Taking this approach, we identify PID 6348 as the source. If we combine that PID with a filter on event ID 22 (for DNS queries), we can see it’s actually making a number of suspicious requests.

A bit of a spoiler, but if we dig further into the logs we have, we aren’t going to find a direct link to any of the previously identified files and this Explorer activity, other than a somewhat close proximity in time.
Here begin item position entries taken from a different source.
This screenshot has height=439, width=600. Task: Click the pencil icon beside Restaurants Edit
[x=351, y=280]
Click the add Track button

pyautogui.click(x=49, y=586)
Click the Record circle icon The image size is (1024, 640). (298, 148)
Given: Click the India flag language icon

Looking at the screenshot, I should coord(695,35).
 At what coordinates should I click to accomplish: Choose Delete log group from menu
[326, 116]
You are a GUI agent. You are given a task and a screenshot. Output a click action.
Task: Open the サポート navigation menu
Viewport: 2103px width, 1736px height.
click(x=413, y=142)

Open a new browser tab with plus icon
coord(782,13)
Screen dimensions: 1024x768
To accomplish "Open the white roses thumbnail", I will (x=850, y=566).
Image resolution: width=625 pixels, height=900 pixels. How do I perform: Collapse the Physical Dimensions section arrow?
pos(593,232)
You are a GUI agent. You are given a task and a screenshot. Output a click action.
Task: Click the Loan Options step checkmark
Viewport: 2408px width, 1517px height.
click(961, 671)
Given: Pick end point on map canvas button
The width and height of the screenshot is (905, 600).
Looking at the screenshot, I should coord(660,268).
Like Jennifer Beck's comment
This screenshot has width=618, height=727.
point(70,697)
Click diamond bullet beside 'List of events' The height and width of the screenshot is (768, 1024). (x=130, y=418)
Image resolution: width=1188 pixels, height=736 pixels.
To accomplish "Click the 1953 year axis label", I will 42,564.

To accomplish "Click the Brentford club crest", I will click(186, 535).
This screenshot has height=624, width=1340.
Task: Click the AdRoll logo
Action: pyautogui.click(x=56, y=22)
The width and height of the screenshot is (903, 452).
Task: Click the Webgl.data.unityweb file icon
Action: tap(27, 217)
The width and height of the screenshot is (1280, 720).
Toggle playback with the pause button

Sysmon process access (event ID 10) and create remote thread (event ID 8) are geared toward catching the causes of this kind of behavior. However, if not properly tuned, they can generate a lot of logs and have performance impacts on the endpoint you’re monitoring (this applies more to process access than create remote thread).

As great as it would be to log all of the things and store them indefinitely, in most organizations it just isn’t feasible. Plus, you’re likely to overwhelm yourself with noise that you won’t look at anyways. Instead, you’ll have to find a balance between your detection capability, and potentially missing certain steps of a compromise.

In this particular case, even if you don’t know exactly what caused explorer.exe to exhibit its behavior, it warrants a deeper dive on that machine (especially when combined with the other things we’ve found in this lab). One option could be to get copies of the files you identified and conduct static and dynamic analysis on them.